An executive who works for a rival of Reliance said Ambani is “spreading its wings very quickly” in maintaining kiranas and already has an advantage in price negotiations, due to long-standing relationships with the manufacturers of goods. consumers who have counted Reliance and its 1,100 supermarkets as a big customer for years.

Along with Kirana’s partners, Ambani adds another major vertical. “Brands can’t afford to dismiss Reliance, it’s just their purchasing power,” said the executive, who declined to be identified because he was not authorized to speak with the media.


Many kiranas are cramped shops in aging buildings, where branded goods are placed on wooden shelves and small pouches hang from the ceiling. These retailers are embracing Reliance as a way to increase their profit margins.

When Reuters accompanied Anuruddh Mishra, a Colgate sales agent, on a field visit to Mumbai’s Dharavi area, it struggled to convince Shivkumar Singh, the 50-year-old owner of a dilapidated store, to make purchases. Dharavi is home to 1 million people and is ranked among the largest slums in the world.

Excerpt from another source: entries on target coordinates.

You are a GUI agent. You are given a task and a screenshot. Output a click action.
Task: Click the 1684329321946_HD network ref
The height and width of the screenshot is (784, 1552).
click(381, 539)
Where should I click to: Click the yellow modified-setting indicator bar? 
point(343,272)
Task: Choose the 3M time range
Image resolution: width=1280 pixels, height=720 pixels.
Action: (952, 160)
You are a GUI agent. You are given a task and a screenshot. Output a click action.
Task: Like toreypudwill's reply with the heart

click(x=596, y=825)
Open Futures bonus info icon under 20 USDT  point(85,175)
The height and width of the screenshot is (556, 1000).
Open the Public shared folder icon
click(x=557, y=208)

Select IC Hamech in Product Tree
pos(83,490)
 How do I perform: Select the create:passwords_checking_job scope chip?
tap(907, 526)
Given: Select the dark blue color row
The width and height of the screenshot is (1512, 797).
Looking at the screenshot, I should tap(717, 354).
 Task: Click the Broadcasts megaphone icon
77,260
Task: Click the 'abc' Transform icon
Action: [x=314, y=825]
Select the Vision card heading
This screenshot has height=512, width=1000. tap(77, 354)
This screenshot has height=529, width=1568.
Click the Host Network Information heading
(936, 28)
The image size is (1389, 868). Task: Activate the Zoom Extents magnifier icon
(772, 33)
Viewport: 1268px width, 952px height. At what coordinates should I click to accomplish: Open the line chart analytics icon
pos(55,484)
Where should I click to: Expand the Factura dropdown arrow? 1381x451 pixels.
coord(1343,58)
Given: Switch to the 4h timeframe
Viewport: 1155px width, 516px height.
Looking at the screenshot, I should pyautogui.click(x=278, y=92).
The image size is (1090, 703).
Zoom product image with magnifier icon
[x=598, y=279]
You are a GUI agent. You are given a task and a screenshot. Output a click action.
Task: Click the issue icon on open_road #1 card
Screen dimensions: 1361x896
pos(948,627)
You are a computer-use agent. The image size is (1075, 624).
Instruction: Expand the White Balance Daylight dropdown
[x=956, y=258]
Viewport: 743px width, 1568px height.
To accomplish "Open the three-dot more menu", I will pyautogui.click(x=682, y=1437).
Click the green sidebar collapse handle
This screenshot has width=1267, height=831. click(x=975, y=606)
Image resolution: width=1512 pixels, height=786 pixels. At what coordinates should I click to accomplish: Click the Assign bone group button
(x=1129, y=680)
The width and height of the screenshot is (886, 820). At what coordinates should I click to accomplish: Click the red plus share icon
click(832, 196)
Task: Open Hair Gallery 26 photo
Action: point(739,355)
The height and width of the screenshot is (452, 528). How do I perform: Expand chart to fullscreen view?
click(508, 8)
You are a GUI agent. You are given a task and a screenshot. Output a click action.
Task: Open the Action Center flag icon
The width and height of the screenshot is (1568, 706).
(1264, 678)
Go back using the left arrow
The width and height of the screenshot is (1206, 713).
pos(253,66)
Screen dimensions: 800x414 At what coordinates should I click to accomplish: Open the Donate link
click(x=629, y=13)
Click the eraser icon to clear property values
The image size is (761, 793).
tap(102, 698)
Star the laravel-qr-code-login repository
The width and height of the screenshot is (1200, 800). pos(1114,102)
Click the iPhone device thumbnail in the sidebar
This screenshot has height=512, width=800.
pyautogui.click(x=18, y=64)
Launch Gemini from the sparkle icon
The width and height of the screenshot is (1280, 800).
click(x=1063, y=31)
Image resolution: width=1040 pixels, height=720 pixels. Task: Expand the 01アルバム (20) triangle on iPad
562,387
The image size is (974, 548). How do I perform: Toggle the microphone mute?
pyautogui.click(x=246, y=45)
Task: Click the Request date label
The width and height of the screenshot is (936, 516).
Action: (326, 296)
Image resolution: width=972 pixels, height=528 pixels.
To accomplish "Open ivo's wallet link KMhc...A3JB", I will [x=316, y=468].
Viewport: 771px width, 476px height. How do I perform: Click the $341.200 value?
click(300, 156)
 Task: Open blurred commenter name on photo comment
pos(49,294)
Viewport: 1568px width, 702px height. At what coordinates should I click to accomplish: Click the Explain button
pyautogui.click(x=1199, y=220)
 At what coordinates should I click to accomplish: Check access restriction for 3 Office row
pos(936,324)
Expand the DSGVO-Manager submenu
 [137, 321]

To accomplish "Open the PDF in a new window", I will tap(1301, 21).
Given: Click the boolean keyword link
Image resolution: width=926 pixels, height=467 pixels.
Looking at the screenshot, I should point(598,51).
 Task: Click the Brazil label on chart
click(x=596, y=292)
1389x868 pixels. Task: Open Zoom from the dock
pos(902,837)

Singh opened his JioMart app and showed the much lower prices on offer. “How can I order from traditional distributors? ” he said. “The price difference is huge. Now I mainly order from Reliance. “

A Reuters review of offers to buy on the JioMart Partner app showed that the Dharavi retailer could wholesale a two-tube combo of Colgate MaxFresh toothpaste for around 115 rupees ($ 1.55). Vendor Mishra’s distribution company gets it for Rs 145, and his latest offer to the Dharavi retailer was Rs 154, more than a third more than the Reliance price.

Back in Sangli, traditional distributors said they sometimes chased Reliance vehicles and confronted drivers, alleging unauthorized deliveries.

Sunil Pujari, who works in the city for a JioMart delivery agent, said he was warned by his supervisors to alert them immediately if angry distributors stop vehicles.

But business remains dynamic.

“The prices offered by JioMart cannot be matched by anyone,” he said, making another delivery in a crowded market.